En términos generales, la validez se refiere a la exactitud de la evidencia para apoyar reivindicaciones particulares. A diferencia de la fiabilidad, la validez no es una propiedad de una evaluación. Aunque muchas personas se refieren a “evaluaciones válidas”, realmente no hay tal cosa. Como explicaré más adelante, la mayoría de los educadores sólo necesitan conocer algunas ideas clave cuando usan las evaluaciones en el aula, porque suelen hacer afirmaciones relativamente modestas a partir de las calificaciones de evaluación de los estudiantes.
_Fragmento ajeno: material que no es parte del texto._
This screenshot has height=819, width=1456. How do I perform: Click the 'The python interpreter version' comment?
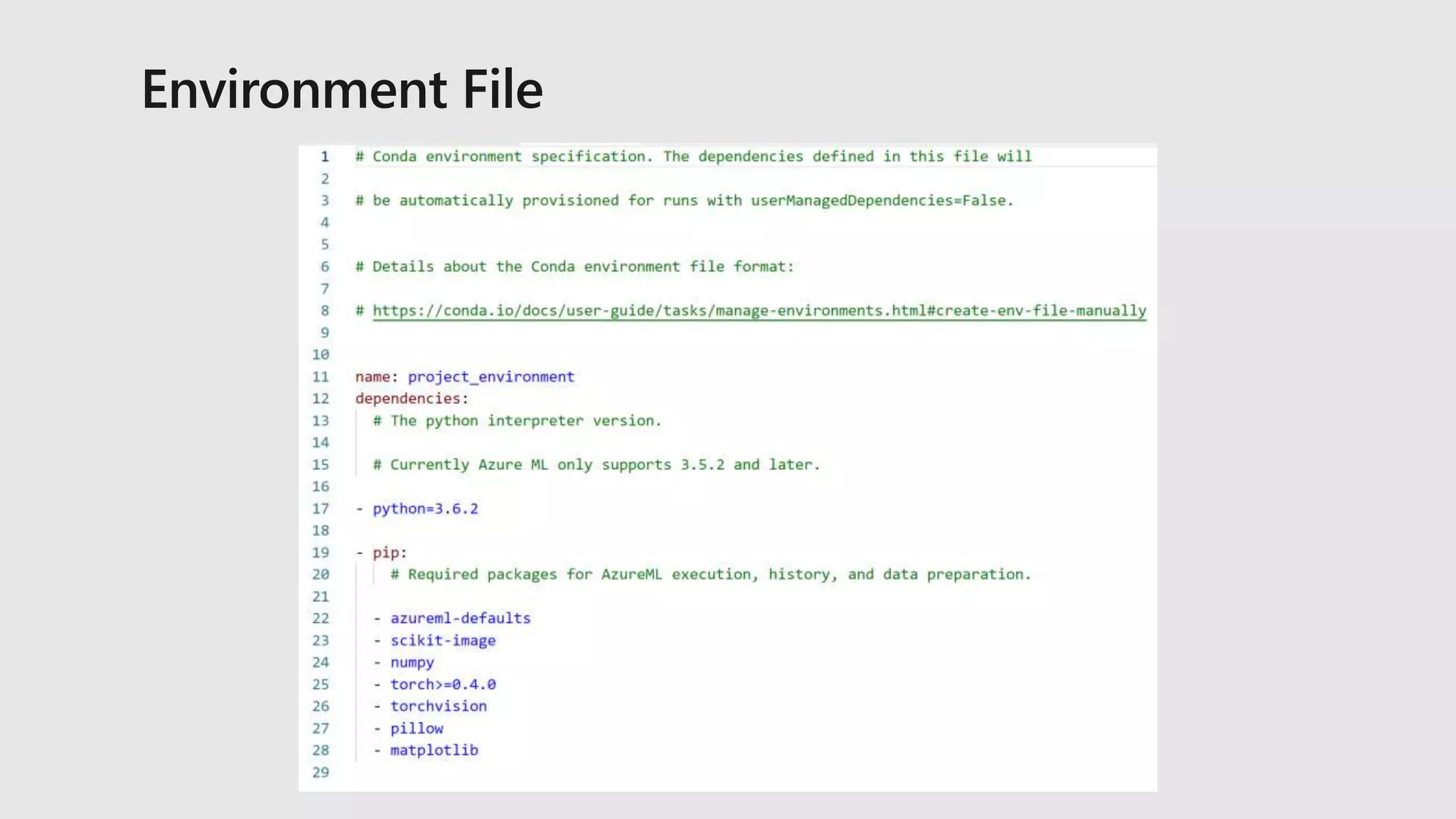pos(518,421)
Sin embargo, mis colegas que están desarrollando sistemas innovadores de credenciales (es decir, emblemas digitales, evaluaciones de portafolio, educación basada en competencias, etc.) a menudo pretenden hacer afirmaciones más amplias sobre lo que un individuo “sabe” o “puede hacer”. He trabajado diligentemente en el último año para mostrar a los “innovadores credencialistas” que es necesario un enfoque sistémico de la validez si van a prosperar sus esfuerzos. Esto incluye trabajar con:

Visiones Tradicionales de la Validez en la Evaluación de Clase

Durante los últimos 15 años, he estado enseñando un curso de postgrado llamado Assessment in Schools. Está dirigido a maestros y administradores escolares. Utilizamos el libro de Jim Popham titulado Evaluación de Clase: Lo que los Maestros Necesitan Saber (Classroom Assessment: What Teachers Need to Know), el libro de texto más utilizado sobre evaluación educativa en idioma inglés. Debido a que Popham reescribe el libro cada tres años, las revisiones del capítulo sobre la validez captan muy bien los aspectos más importantes de la validez para los educadores. La última (octava) edición tiene un capítulo completamente reelaborado sobre la validez. Antes de escribir sobre estos nuevos desarrollos, quiero comenzar con la visión de la validez que muchos profesionales de la medición han avanzado a lo largo de los años noventa y muchos educadores siguen aprendiendo en sus libros de texto de educación de maestros.

El libro de texto y mi curso empiezan con objetivos curriculares. A veces llamados estándares educativos, resultados del curso o competencias, estos son resultados observables que un curso se dirige a conseguir y / o que una práctica evaluativa producirá evidencia. En el caso de las enseñanzas digitales y la educación basada en competencias, éstas están representadas por listas de competencias que deben demostrarse, posiblemente independientemente de dónde y cómo se hayan adquirido esas competencias. La validez se refiere entonces a la medida en que la evidencia generada por las evaluaciones apoyan esas afirmaciones. La séptima edición de Popham, publicada en 2014, describe tres tipos de evidencia de validez:

Evidencia de validez relacionada con el contenido. Esta evidencia se refiere a “la medida en que un procedimiento de evaluación representa adecuadamente el contenido del objetivo curricular que se mide”. En mi curso de evaluación, los estudiantes que trabajan como maestros concluyeron abrumadoramente que este era el tipo más relevante de evidencia de validez para ellos. Esto se debe a que están haciendo y / o usando evaluaciones en el aula que se utilizan para hacer afirmaciones sobre el dominio de los objetivos de su currículo. En mi trabajo con innovadores de acreditación, esto también resulta ser un tipo muy importante de evidencia. Como tal, lo explicaré más adelante.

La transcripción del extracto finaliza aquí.